───── Document excerpt

Ottawa Gal: When Bell-Sympatico started throttling bandwidth last November, there was outrage within the user community and many people abandoned the company in disgust. Now Bell is about to force wholesalers to adopt traffic shaping, legal disgust of many (most) wholesalers. Do you agree this is anti-competitive? If you do, why hasn’t the Competition Bureau stepped in? Why hasn’t Industry Canada?
Charlie Angus: I’ve raised serious concerns about whether Bell’s net throttling practices have the potential to gouge the consumer and whether it crosses the line into anti-competitive practices. The NDP recognizes that a certain level of ‘network management’ may be necessary at times to ensure that the digital highway flows efficiently.
However, it’s incumbent upon the CRTC to lay down clear rules for both ISP providers and the consumer, so that everyone is working from the same playbook. In the absence of such a set of rules, the internet will become a world of a few corporate winners (the giant telecoms and the entertainment industries who pay for high speed service). The losers will be customers, 3rd party ISPs and Canada’s innovation agenda.
Ottawa Gal: Around the same time Bell started discriminating against the users of P2P applications, principally, the CBC released an episode of ’Canada’s Next Great Prime Minister’ which was specifically intended to be downloaded and shared. To their dismay, large numbers of Net users found out it could take up to 11-hours to download while people in Europe and even the States could download it at full speed in a matter of hours. Do you think Bell’s throttling had a detrimental impact on this specific trendsetting example of Canadian enterprise, and that it might echo down the line to have a more serious impact on Canadian content yet to be created?
Charlie Angus: The decision by CBC to release ‘Canada’s Next Prime Minister’ via BitTorrent is a prime example of how innovative technology is often perceived first as a threat but then quickly moves into the mainstream.

──────────
───── Exercise input

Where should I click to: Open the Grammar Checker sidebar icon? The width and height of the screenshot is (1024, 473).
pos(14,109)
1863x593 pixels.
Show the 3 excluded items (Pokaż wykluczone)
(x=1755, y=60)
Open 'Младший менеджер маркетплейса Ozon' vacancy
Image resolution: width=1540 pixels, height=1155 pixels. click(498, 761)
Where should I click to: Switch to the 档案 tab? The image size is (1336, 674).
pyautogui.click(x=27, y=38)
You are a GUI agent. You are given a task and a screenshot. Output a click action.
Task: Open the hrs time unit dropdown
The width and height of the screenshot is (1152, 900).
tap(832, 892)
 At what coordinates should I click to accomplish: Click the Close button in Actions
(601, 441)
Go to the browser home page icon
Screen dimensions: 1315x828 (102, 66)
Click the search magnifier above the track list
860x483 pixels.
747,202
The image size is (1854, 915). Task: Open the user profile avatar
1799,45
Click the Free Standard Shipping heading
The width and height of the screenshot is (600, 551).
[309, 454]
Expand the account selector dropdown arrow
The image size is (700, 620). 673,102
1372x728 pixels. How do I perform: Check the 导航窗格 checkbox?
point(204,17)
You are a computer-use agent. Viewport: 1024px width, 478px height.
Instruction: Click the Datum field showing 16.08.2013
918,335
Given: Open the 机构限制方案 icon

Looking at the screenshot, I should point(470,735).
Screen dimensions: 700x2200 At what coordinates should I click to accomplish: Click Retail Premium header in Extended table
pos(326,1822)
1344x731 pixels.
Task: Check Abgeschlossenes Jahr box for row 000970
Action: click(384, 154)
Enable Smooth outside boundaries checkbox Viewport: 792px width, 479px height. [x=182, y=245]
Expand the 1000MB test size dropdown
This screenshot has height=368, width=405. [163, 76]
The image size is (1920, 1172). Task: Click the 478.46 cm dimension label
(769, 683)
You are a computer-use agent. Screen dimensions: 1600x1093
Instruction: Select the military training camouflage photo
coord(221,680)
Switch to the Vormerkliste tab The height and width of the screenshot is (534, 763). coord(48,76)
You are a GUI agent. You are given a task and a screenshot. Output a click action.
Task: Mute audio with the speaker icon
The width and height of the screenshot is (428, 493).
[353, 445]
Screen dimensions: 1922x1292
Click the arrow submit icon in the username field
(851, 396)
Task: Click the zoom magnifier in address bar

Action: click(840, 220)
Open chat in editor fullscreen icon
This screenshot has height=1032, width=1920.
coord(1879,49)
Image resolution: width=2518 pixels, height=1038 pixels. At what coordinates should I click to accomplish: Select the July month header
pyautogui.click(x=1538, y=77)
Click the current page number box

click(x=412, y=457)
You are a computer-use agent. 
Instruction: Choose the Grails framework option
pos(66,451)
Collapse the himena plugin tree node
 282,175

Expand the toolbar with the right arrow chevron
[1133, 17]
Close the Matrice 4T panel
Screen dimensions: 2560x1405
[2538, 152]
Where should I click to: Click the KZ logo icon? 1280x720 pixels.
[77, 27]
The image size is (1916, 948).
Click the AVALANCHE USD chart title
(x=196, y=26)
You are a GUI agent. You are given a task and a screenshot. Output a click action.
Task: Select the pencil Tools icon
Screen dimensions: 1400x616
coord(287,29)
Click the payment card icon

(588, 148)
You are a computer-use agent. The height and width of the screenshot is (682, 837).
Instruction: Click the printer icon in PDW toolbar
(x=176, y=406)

──────────

▶ **Required work**:
1. Write out the entire interview on Bell's bandwidth throttling, word for word.
2. Convert the rows between the line holding "Expand the account selector dropdown arrow" and the line holding "Looking at the", inclusive, into a Markdown table with the columns Number and Line, leaving out blank lines.
The rows have no connection to the interview.

▶ **Expected responses**:
1.
Ottawa Gal: When Bell-Sympatico started throttling bandwidth last November, there was outrage within the user community and many people abandoned the company in disgust. Now Bell is about to force wholesalers to adopt traffic shaping, legal disgust of many (most) wholesalers. Do you agree this is anti-competitive? If you do, why hasn’t the Competition Bureau stepped in? Why hasn’t Industry Canada?
Charlie Angus: I’ve raised serious concerns about whether Bell’s net throttling practices have the potential to gouge the consumer and whether it crosses the line into anti-competitive practices. The NDP recognizes that a certain level of ‘network management’ may be necessary at times to ensure that the digital highway flows efficiently.
However, it’s incumbent upon the CRTC to lay down clear rules for both ISP providers and the consumer, so that everyone is working from the same playbook. In the absence of such a set of rules, the internet will become a world of a few corporate winners (the giant telecoms and the entertainment industries who pay for high speed service). The losers will be customers, 3rd party ISPs and Canada’s innovation agenda.
Ottawa Gal: Around the same time Bell started discriminating against the users of P2P applications, principally, the CBC released an episode of ’Canada’s Next Great Prime Minister’ which was specifically intended to be downloaded and shared. To their dismay, large numbers of Net users found out it could take up to 11-hours to download while people in Europe and even the States could download it at full speed in a matter of hours. Do you think Bell’s throttling had a detrimental impact on this specific trendsetting example of Canadian enterprise, and that it might echo down the line to have a more serious impact on Canadian content yet to be created?
Charlie Angus: The decision by CBC to release ‘Canada’s Next Prime Minister’ via BitTorrent is a prime example of how innovative technology is often perceived first as a threat but then quickly moves into the mainstream.

2.
| Number | Line |
|---|---|
| 1 | Expand the account selector dropdown arrow |
| 2 | The image size is (700, 620). 673,102 |
| 3 | 1372x728 pixels. How do I perform: Check the 导航窗格 checkbox? |
| 4 | point(204,17) |
| 5 | You are a computer-use agent. Viewport: 1024px width, 478px height. |
| 6 | Instruction: Click the Datum field showing 16.08.2013 |
| 7 | 918,335 |
| 8 | Given: Open the 机构限制方案 icon |
| 9 | Looking at the screenshot, I should point(470,735). |